I have a small library of books on self-sufficient living and have been studying Build Your Own Shop From Scrap: The Charcoal Foundry (self published, Springfield, MO, 1980), written and illustrated by David J. Gingery. The book is folksy but practical and highly instructive, and has me seriously considering building a foundry and making my own woodworking tools. I’m particularly drawn to the 19th century foundry model described by the author, epitomized by the long defunct Maramec Ironworks of St. James Missouri. Like all pre-industrial foundries, the Ironworks smelted their own locally mined ore with charcoal from local timber, and powered their leather bellows with a water wheel.

Here is the book’s Introduction:

“The more than 20 years of research and experimentation that precedes this group of manuals was inspired by a statement by someone I’ve long forgotten: ‘The metal lathe is the only machine in the shop that can duplicate itself or any other machine in the shop.’ It followed then: If you have a lathe you can produce the rest of the needed equipment to make up a fully equipped machine shop.
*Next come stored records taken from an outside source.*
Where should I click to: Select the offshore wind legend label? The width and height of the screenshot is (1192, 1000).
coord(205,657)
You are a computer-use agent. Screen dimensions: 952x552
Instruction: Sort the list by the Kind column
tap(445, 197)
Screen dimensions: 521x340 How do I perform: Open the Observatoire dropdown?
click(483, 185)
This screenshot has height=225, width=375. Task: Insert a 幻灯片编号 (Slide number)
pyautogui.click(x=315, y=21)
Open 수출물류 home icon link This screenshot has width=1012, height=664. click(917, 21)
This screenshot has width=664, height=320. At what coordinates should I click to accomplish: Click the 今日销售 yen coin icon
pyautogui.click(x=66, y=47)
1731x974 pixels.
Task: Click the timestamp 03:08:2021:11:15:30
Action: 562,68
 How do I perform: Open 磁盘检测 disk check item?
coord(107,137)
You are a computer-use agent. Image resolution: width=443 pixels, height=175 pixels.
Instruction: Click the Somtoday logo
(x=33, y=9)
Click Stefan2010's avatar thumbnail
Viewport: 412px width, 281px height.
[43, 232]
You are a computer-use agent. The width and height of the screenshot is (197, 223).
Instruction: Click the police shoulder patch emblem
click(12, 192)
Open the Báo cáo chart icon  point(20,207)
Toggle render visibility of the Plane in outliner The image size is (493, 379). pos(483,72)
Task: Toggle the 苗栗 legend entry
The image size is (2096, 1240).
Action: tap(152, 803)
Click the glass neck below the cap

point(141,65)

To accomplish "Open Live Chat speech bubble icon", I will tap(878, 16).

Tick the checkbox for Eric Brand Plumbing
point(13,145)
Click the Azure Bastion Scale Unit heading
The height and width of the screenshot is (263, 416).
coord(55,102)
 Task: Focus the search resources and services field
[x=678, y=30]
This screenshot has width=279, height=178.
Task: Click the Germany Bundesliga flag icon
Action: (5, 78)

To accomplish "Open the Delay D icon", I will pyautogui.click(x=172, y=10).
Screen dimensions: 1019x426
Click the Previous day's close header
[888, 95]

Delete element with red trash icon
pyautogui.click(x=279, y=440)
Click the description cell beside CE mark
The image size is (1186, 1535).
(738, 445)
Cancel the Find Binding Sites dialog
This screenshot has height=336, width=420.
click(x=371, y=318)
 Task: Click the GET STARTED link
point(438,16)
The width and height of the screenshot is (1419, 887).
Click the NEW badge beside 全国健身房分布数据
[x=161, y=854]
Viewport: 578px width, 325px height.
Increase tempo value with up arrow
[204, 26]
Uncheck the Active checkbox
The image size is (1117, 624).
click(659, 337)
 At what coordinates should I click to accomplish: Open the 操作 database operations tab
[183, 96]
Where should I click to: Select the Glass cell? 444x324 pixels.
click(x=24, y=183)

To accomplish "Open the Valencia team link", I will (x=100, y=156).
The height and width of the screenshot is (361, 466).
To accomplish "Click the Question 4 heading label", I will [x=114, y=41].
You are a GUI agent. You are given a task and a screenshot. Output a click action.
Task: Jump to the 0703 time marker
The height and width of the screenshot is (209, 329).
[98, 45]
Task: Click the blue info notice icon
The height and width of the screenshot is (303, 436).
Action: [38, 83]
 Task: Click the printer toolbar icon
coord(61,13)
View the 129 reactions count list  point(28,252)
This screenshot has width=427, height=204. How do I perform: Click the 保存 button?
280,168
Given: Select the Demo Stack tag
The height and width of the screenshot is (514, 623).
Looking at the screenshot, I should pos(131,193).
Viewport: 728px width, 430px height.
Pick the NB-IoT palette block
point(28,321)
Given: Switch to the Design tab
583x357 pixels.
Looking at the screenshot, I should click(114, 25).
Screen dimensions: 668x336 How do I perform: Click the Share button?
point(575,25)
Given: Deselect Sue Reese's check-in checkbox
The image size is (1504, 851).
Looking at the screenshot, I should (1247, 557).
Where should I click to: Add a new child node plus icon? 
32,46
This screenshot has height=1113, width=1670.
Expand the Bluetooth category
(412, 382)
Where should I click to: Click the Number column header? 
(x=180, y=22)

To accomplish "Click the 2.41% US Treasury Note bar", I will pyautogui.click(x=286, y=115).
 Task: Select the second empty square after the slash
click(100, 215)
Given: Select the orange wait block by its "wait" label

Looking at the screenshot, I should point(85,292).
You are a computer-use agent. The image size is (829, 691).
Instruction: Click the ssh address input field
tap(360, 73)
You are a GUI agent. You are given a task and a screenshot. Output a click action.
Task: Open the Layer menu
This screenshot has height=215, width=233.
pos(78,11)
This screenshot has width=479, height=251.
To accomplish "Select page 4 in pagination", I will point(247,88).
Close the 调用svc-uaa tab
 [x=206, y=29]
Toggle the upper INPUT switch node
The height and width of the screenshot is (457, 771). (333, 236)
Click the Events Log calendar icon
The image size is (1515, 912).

Of course my first problem was that I didn’t have the lathe. As is usually the case with the hobbyist, experimenter or inventor, I didn’t need a machine shop, I just wanted one. There was no way to justify the cost of the commercially made equipment so I set out to build my own.

The theme of the idea is remarkably like the recipe of someones grandmother for chicken soup, which begins, ‘First you get a chicken.’ Well, if you want to make chicken soup you’ll have to buy a chicken. Or, lacking the necessary funds, you might steal one. You can’t make a chicken, but you can build your own lathe, and with it you can produce the rest of the equipment to make up a full and practical machine shop.”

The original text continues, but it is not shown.